● **Data extracted from a collection**

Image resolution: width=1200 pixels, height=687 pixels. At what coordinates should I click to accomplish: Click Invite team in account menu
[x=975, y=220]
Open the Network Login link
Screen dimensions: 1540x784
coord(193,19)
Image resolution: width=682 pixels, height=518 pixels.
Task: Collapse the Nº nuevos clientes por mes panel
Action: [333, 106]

● **INSTRUCTIONS TO FOLLOW**
Please copy out each record, character for character.

● **ANSWER BOX**
Image resolution: width=1200 pixels, height=687 pixels. At what coordinates should I click to accomplish: Click Invite team in account menu
[x=975, y=220]
Open the Network Login link
Screen dimensions: 1540x784
coord(193,19)
Image resolution: width=682 pixels, height=518 pixels.
Task: Collapse the Nº nuevos clientes por mes panel
Action: [333, 106]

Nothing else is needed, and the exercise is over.